** Opening EXERCISE DATA block **
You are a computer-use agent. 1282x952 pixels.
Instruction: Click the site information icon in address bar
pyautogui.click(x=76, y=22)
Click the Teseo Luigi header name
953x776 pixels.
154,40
** Closing EXERCISE DATA block **
_EXERCISE_
The answer must be the line containing "Instruction: Click the" and every line after it to the end of the data, exactly as written.

_EXERCISE RESPONSE_
Instruction: Click the site information icon in address bar
pyautogui.click(x=76, y=22)
Click the Teseo Luigi header name
953x776 pixels.
154,40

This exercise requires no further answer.